Speaker: Christopher A. LeClair, National Center for Advancing Translational Sciences (NCATS), NIH
Topic: How Many Samples!?: Automation Facilitates High-Throughput Sample Preparation for Analytical Analysis
Date: Monday, April 13, 2026
Time: 6:15 pm Dinner, 7:15 pm Presentation
Location: Shimadzu Scientific Instrument, Inc. Training Center 7100 Riverwood Drive, Columbia, MD 21046 (Directions)
Dinner: Please RSVP to Sheng Feng (SFeng@som.umaryland.edu) by Friday, April 10 if you will be attending the dinner.

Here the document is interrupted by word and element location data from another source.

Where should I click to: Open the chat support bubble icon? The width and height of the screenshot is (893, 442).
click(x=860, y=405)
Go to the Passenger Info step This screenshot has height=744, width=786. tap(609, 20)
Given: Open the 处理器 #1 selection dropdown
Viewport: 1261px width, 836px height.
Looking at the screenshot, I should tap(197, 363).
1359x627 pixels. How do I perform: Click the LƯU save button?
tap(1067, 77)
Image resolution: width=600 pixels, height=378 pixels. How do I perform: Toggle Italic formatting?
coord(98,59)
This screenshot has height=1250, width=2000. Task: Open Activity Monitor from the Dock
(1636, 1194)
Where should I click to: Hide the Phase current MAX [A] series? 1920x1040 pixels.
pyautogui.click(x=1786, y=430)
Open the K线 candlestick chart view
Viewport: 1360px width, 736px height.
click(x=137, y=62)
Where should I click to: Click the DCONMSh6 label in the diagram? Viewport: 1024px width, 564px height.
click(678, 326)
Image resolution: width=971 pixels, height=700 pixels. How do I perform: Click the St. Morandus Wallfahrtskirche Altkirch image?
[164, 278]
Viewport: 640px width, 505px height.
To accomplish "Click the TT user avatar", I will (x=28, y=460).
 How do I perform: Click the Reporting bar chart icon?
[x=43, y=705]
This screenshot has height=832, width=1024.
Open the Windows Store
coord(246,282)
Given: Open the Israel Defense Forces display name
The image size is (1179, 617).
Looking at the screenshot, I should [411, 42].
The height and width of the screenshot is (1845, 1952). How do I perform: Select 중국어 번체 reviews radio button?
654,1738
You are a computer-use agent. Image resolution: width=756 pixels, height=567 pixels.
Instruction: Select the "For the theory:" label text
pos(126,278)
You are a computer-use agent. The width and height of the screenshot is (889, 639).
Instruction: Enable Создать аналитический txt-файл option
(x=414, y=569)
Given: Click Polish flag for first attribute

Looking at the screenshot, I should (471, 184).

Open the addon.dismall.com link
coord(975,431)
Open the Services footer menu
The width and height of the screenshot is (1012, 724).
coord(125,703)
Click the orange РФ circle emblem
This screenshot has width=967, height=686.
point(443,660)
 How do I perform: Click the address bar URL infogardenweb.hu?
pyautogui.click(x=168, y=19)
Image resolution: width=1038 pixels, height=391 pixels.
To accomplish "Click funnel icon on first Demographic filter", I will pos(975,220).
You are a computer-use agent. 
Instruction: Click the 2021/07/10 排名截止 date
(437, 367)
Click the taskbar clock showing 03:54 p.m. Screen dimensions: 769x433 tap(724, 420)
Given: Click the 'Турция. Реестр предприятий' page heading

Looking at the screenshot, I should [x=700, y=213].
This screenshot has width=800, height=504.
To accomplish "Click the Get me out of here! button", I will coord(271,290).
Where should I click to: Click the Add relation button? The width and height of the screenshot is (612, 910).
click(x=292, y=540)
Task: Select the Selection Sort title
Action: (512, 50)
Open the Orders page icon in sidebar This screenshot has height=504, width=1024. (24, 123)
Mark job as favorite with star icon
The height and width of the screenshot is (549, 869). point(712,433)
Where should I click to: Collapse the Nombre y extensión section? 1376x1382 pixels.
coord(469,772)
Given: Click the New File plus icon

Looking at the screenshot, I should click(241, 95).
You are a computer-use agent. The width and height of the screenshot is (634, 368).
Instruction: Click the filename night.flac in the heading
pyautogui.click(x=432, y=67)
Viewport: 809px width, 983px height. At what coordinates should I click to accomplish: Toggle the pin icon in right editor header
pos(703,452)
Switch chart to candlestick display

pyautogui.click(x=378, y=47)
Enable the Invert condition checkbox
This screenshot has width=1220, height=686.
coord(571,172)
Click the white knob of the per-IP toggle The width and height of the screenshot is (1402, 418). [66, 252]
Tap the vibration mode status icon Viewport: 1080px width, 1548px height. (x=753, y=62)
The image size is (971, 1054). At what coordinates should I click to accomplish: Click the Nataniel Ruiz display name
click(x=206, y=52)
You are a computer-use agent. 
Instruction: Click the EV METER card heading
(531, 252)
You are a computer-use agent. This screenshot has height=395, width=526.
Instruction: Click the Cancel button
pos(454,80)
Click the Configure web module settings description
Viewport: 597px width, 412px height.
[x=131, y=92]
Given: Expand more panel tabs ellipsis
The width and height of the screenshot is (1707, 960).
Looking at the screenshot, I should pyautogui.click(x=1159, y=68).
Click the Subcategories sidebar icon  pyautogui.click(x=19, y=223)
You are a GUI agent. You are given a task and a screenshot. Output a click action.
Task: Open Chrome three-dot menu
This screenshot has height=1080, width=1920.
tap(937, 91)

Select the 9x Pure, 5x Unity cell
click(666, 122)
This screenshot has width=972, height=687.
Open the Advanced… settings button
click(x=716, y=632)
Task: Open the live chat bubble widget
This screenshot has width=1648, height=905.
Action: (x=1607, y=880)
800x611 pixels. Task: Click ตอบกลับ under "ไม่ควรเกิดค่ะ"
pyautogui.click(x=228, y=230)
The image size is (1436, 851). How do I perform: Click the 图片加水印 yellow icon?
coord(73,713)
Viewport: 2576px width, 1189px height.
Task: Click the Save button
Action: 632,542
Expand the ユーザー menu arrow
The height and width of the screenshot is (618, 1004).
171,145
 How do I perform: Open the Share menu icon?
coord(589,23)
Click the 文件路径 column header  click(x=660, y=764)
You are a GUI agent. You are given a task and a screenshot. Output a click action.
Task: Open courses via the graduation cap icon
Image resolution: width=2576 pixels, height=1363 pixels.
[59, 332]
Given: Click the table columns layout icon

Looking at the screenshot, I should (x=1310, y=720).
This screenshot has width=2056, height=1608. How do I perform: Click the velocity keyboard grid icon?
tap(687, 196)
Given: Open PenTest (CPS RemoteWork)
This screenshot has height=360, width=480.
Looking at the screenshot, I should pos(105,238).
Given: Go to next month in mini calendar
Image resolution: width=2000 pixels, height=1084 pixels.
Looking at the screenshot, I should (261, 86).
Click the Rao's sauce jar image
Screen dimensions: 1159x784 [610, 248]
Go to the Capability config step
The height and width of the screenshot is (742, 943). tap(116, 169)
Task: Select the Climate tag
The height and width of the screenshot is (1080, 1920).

Abstract: The endeavor of increasing experimental capacity to reduce the therapeutic discovery and development timeline has heavily focused on throughput and cycle time. Most advancements center on improvements to instrument sensitivity, sampling time, sample size, data processing speed, and data quality, enabling thousands of samples to be analyzed down to a seconds per sample time scale while generating large, information-rich datasets. However, sample preparation remains a bottleneck as methods and protocols tend to be manual, time-consuming, and often disconnected from research workflows. The Analytical Chemistry Core (ACC) within the Division of Preclinical Innovation (DPI) at NCATS has leveraged automation technologies to develop innovative platforms for higher throughput in sample purification, processing, and preparation. This initiative has resulted in chromatography and mass spectrometry standardized workflows and processes that not only increase experimental capacity but reduce operational inefficiencies. To provide effective purification support in an efficient and expedient manner, the ACC developed a centralized liquid chromatography sample purification and processing platform for the rapid progression of crude reaction mixtures to purified compounds. This platform facilitates the addition of thousands of compounds annually to the NCATS compound library. Furthermore, we successfully developed an automated, high-throughput 384-well plate format sample preparation platform for the reproducible extraction of proteins from cells for MS-based proteomics. The platform is highly adaptable, being applied to the isolation and analysis of other substrates of interest (i.e., lipids, metabolites), as well as using other biological source materials such as human-derived (i.e., serum) and whole organism (i.e., C. elegans). The continued development and optimization of automated platforms will allow us to readily accommodate the handling, preparation, and analysis for large numbers of varied samples, providing greater analytical support to research programs.
Lightning Talk
Enhancing Spatial Biology with Atmospheric and Vacuum MALDI Platforms
Francine Yanchik-Slade, Ph.D.
Shimadzu Scientific Instruments
Abstract: Mass spectrometry imaging (MSI) has emerged as a powerful analytical technique for visualizing the spatial distribution of biomolecules within complex samples, offering critical insights for spatial omics, drug distribution studies, and molecular diagnostics. Shimadzu provides a comprehensive, fully integrated MALDI-based imaging workflow that supports every stage of the process, from matrix application through data acquisition and advanced data analysis. To accommodate diverse experimental needs, Shimadzu offers both atmospheric-pressure and vacuum MALDI platforms. The iMScope QT combines high-resolution atmospheric-pressure MALDI with a built-in optical microscope, enabling precise co-registration and ensuring accurate targeting of regions of interest. Complementing this, the MALDI-80X0 delivers robust, high-throughput MALDI imaging performance in a compact benchtop format suited for any laboratory environment. This presentation will highlight real-world applications of these systems that are advancing spatial omics and driving innovation through streamlined imaging workflows.